И вот Альбанов с матросами стоят в лощинке и смотрят, как Брусилов выковыривает лыжной палкой из снега какой-то предмет, состоящий из нескольких кусков меди, медных же или бронзовых побрякушек и цветных лоскутков.
— Тьфу, и чего они там копают?! — досадливо произносит за спиной штурмана гарпунер Денисов.
— Знать, надо, — отзывается его напарник Шленский. — Пособить бы! — И идет к капитану.
— Шайтан это, Вячеслав, — говорит Брусилов, очищая позванивающего уродливого человечка от снега и примерзшей земли и передавая его Шленскому. — Сгодится в коллекцию…
Зимовка обещала быть удачной. Плавнику хоть отбавляй. На всякий случай притащили его и на корабль. Невдалеке на льду выстроили бревенчатую баню.

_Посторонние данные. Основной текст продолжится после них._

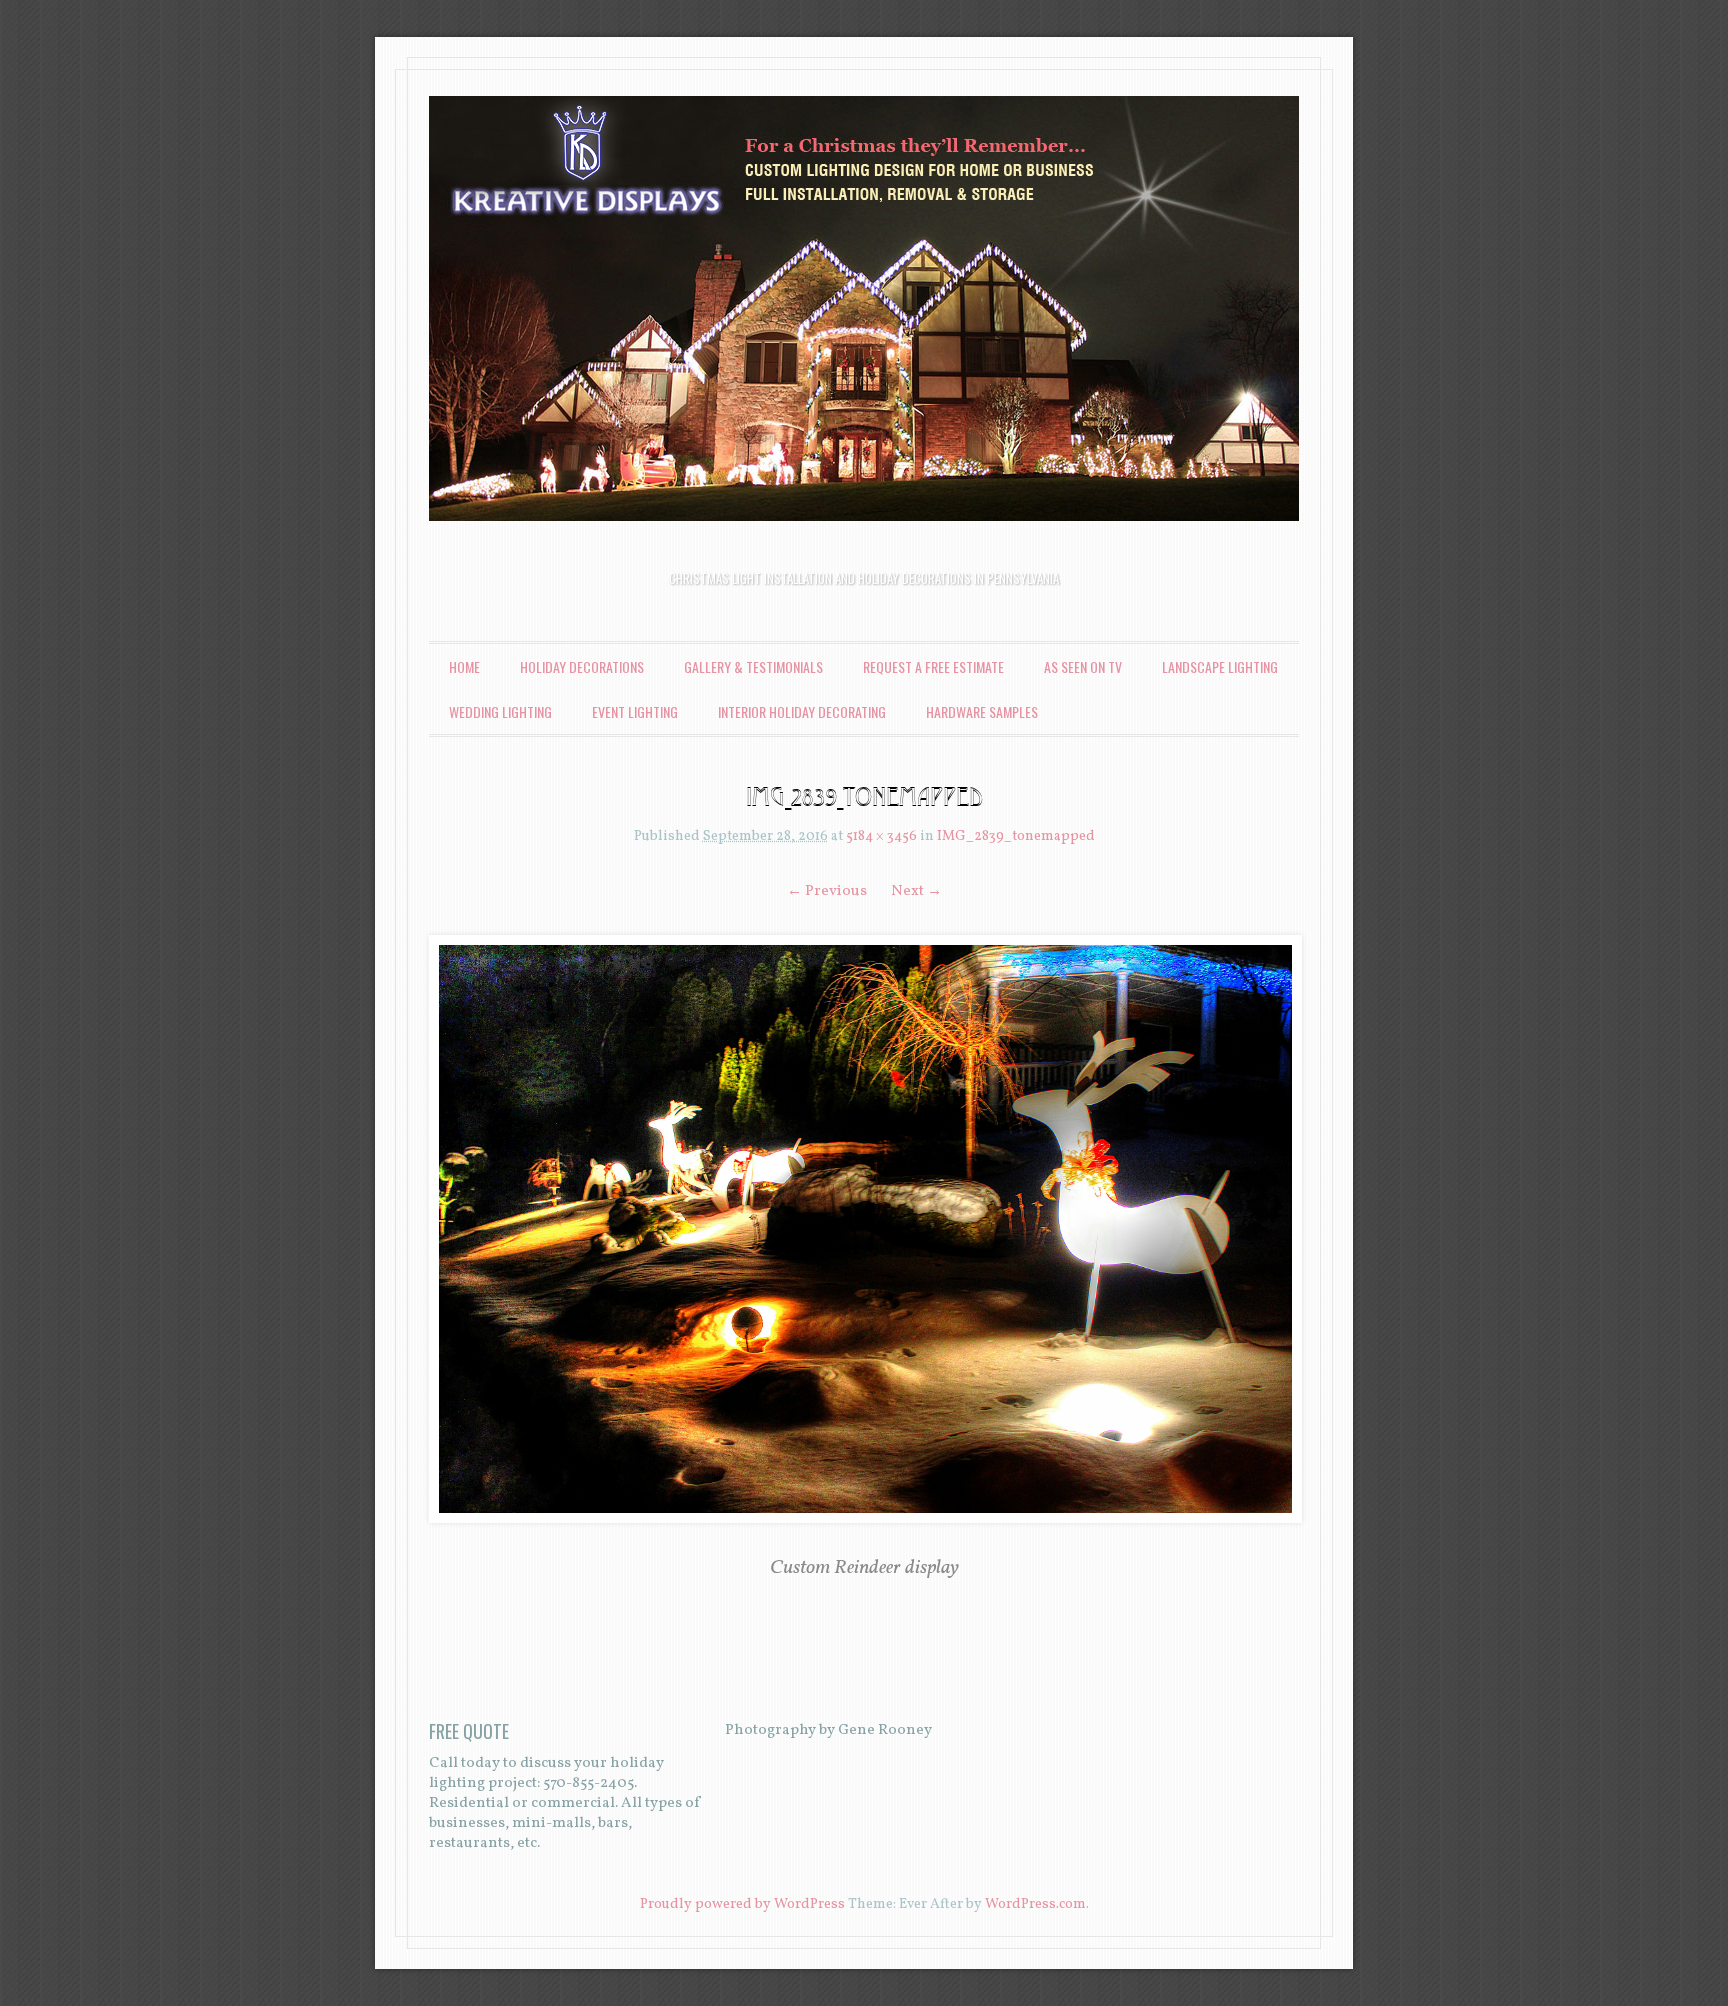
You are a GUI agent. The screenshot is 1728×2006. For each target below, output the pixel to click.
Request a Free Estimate (933, 666)
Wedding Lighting (500, 711)
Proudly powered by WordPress (742, 1904)
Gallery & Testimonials (753, 666)
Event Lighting (635, 711)
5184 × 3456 (881, 836)
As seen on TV (1083, 666)
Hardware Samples (982, 711)
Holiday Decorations (582, 666)
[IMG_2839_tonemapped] (864, 1229)
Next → (916, 891)
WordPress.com (1035, 1904)
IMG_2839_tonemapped (1016, 836)
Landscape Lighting (1220, 666)
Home (464, 666)
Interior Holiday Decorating (802, 711)
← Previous (827, 891)
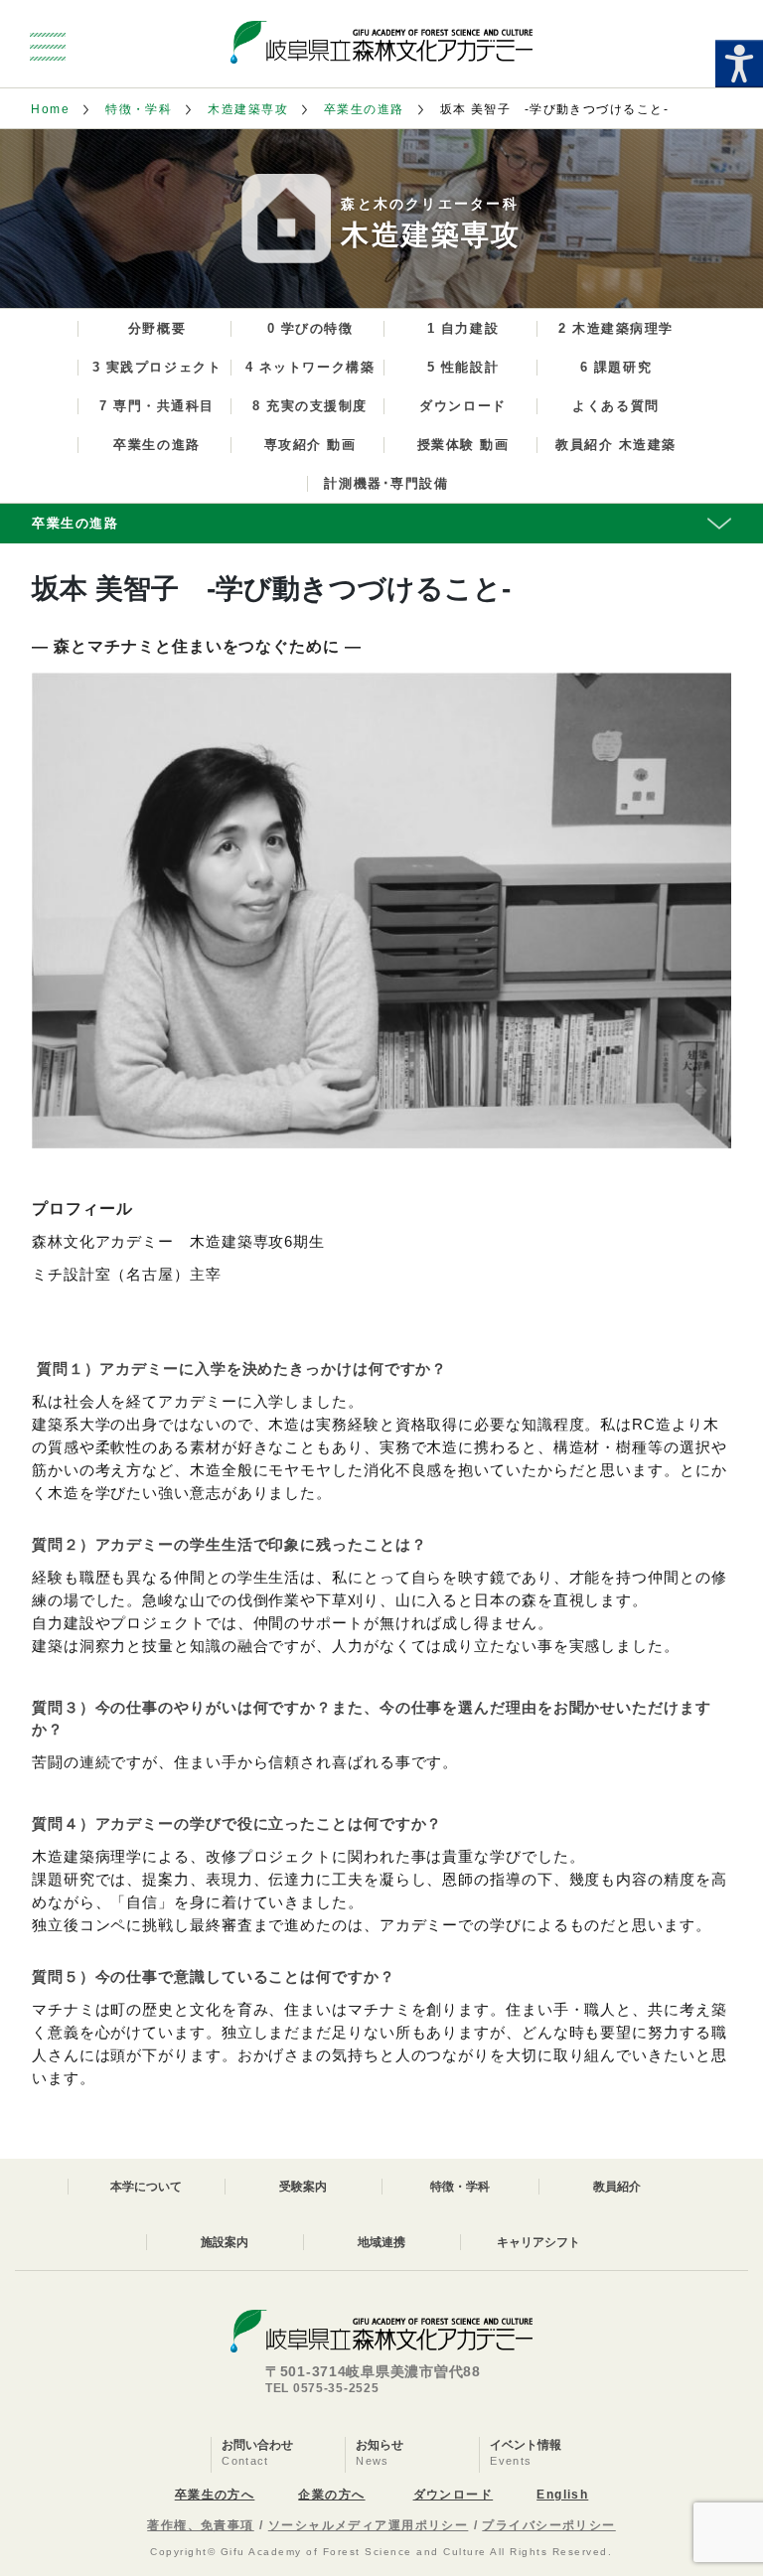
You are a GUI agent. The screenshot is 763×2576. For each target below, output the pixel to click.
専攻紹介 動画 (310, 444)
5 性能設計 (463, 367)
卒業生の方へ (215, 2494)
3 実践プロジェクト (157, 367)
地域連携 (381, 2242)
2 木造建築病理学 (616, 328)
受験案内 (303, 2187)
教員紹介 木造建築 (616, 444)
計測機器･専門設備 (386, 483)
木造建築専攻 (248, 109)
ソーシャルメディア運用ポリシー (368, 2525)
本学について (146, 2187)
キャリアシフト (538, 2242)
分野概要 (157, 328)
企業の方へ (331, 2494)
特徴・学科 (138, 109)
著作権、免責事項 (200, 2525)
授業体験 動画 (463, 444)
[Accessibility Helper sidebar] (739, 63)
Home (50, 109)
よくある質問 (615, 405)
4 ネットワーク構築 (310, 367)
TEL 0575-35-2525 (322, 2388)
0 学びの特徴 (310, 328)
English (562, 2494)
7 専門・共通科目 (157, 405)
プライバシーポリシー (548, 2525)
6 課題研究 (616, 367)
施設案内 (224, 2242)
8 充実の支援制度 (310, 405)
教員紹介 (617, 2187)
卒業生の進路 (364, 109)
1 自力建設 (463, 328)
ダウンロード (462, 405)
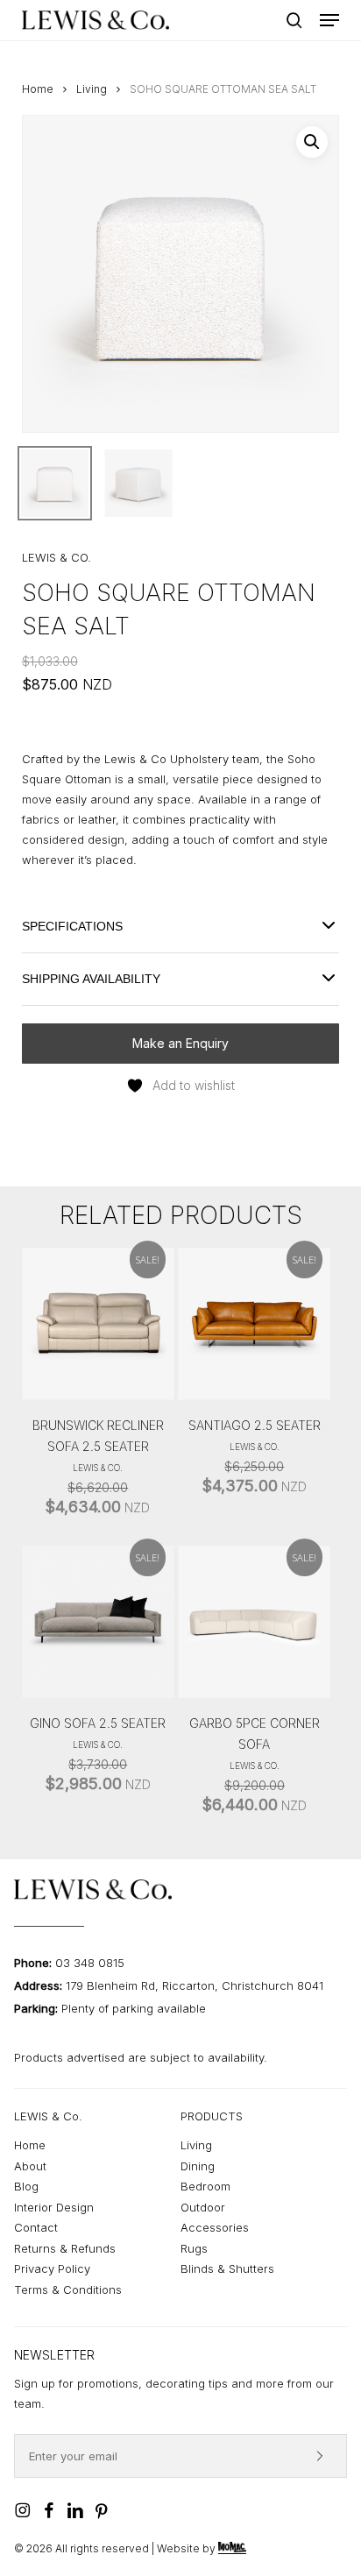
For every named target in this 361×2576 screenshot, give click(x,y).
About (30, 2166)
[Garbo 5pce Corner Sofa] (254, 1621)
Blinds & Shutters (227, 2268)
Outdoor (202, 2207)
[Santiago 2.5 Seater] (254, 1324)
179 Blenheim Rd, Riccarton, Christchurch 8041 (194, 1985)
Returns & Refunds (65, 2248)
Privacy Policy (52, 2268)
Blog (26, 2186)
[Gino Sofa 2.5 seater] (98, 1621)
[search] (294, 20)
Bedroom (205, 2186)
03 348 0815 (89, 1963)
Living (91, 89)
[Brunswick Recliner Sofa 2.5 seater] (98, 1324)
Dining (197, 2166)
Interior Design (54, 2207)
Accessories (214, 2227)
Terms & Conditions (68, 2289)
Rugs (194, 2248)
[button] (329, 20)
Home (37, 89)
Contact (36, 2227)
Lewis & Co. (98, 1467)
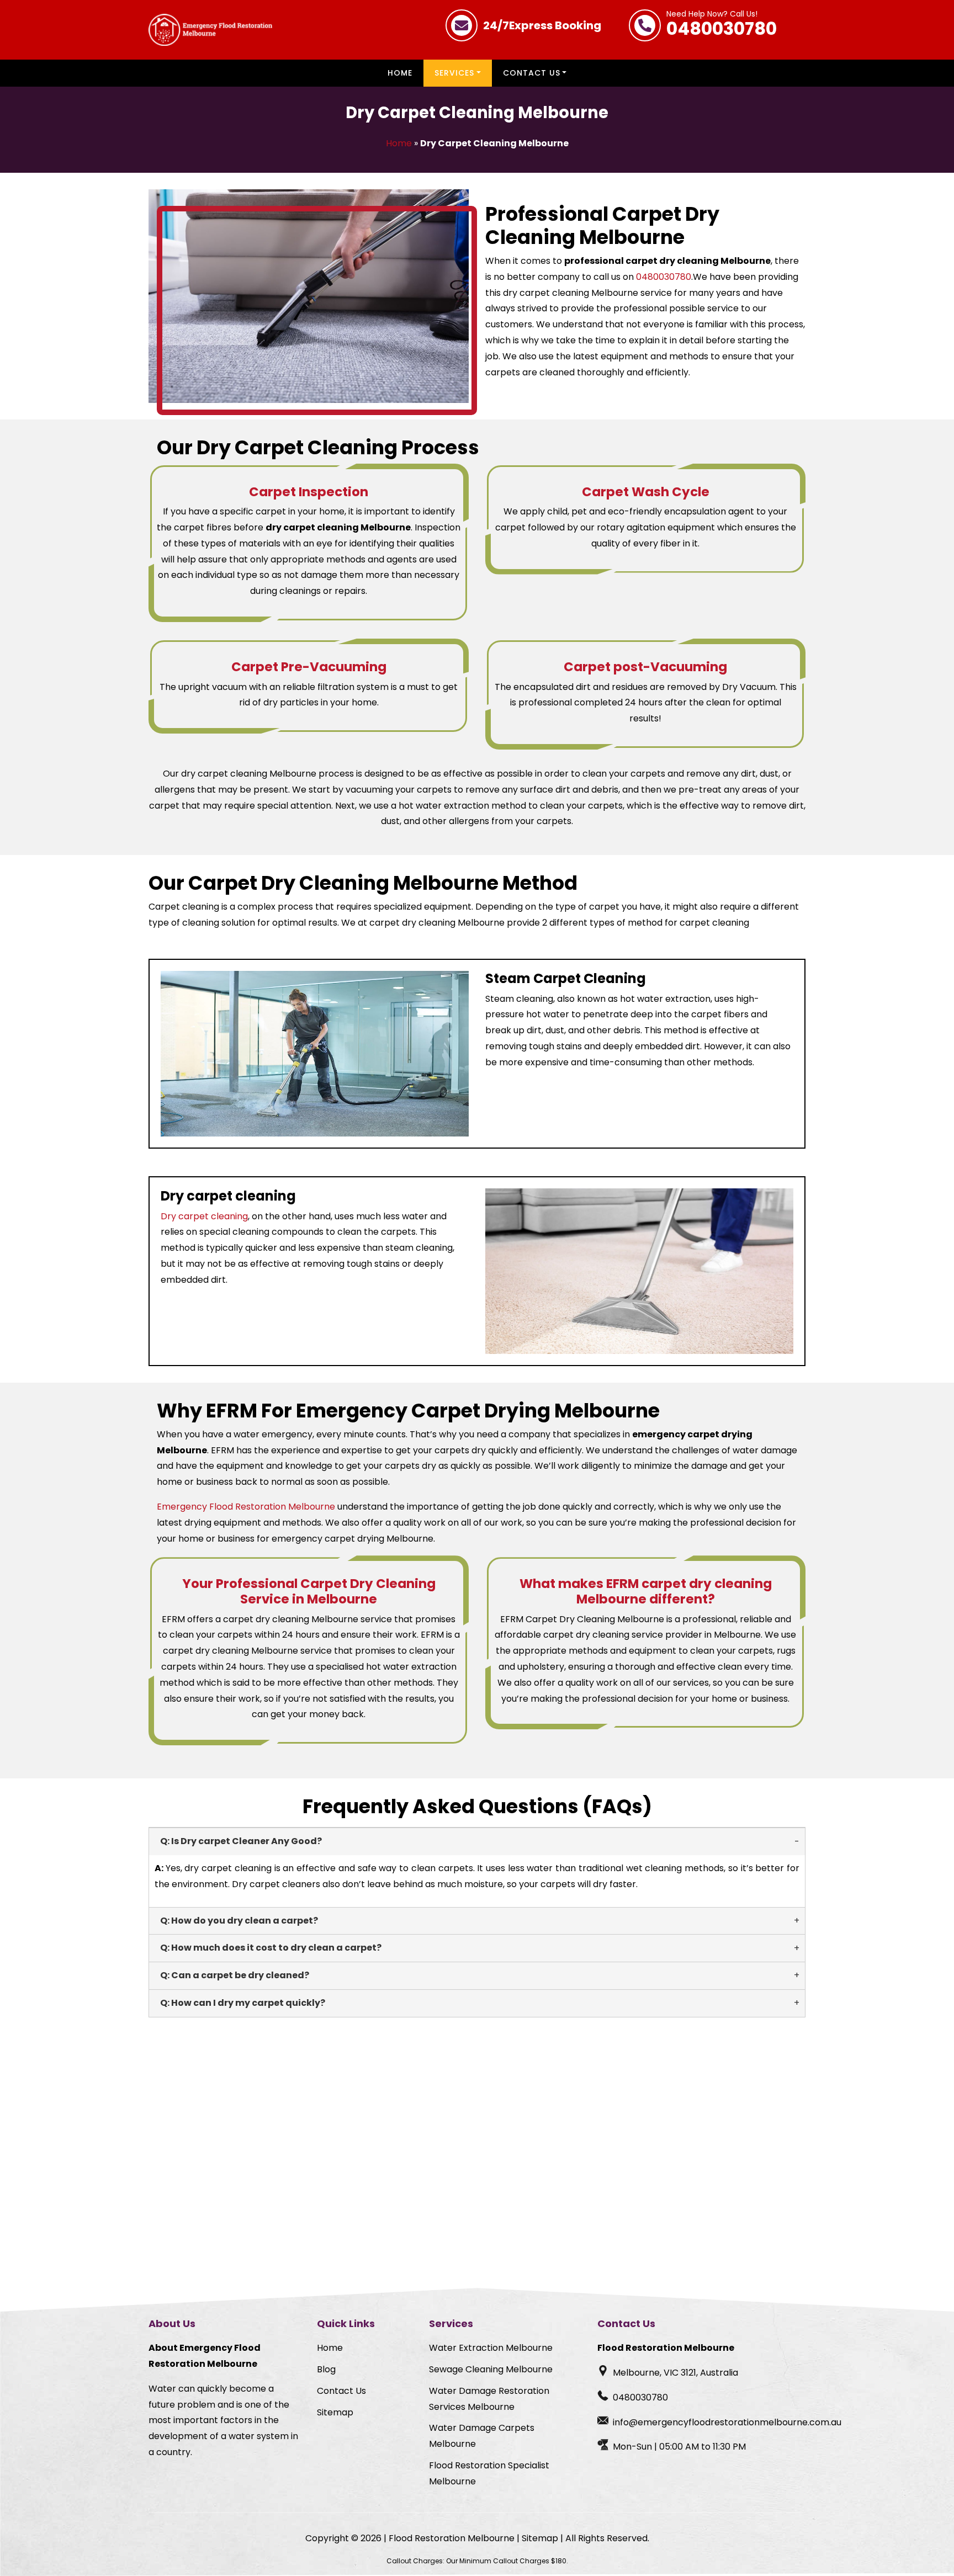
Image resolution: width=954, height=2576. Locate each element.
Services (454, 72)
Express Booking (542, 25)
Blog (326, 2369)
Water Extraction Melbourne (491, 2347)
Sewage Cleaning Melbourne (491, 2369)
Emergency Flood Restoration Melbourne (246, 1506)
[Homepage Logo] (210, 29)
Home (400, 72)
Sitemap (335, 2412)
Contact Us (531, 72)
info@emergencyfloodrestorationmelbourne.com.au (727, 2422)
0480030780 (721, 25)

— Эх, мужички, хорошо-то как, — поговаривал раскрасневшийся на морозе, одетый в теплое меховое пальто Георгий Львович. — Не заленились бы только. Ай, посостязаетесь? На коньках, на лыжах! Кто силищей тряхнет, одолеет всех? А? Озолочу!..
Прямо на льду поставили палатку, в ней — столик, на нем печенье, сладости, горячий шоколад — премии победителям. Кроме хозяина, медсестры, штурмана и страдающего грыжей Баева, состязались поголовно все. Шум, смех, веселье…
— А знаете, Георгий Львович, — обращается штурман к капитану. — Сегодня при очередном промере глубины лотлинь дал отклонение. Нас, кажется, понесло со льдом на север.
Хозяин весел. Только на миг он сосредоточивается и, не глядя на Альбанова, говорит:
— Ну что ж, это мелочи — передвижка ледового поля… — И снова с интересом наблюдает, как матросы Густав Мельбард и Иоганн Параприц пытаются положить друг друга на лопатки.
Этот день, 28 октября, стал поворотным в судьбе экспедиции: корабль неудержимо понесло в дрейфе на север. Но тогда этого никто еще не знал.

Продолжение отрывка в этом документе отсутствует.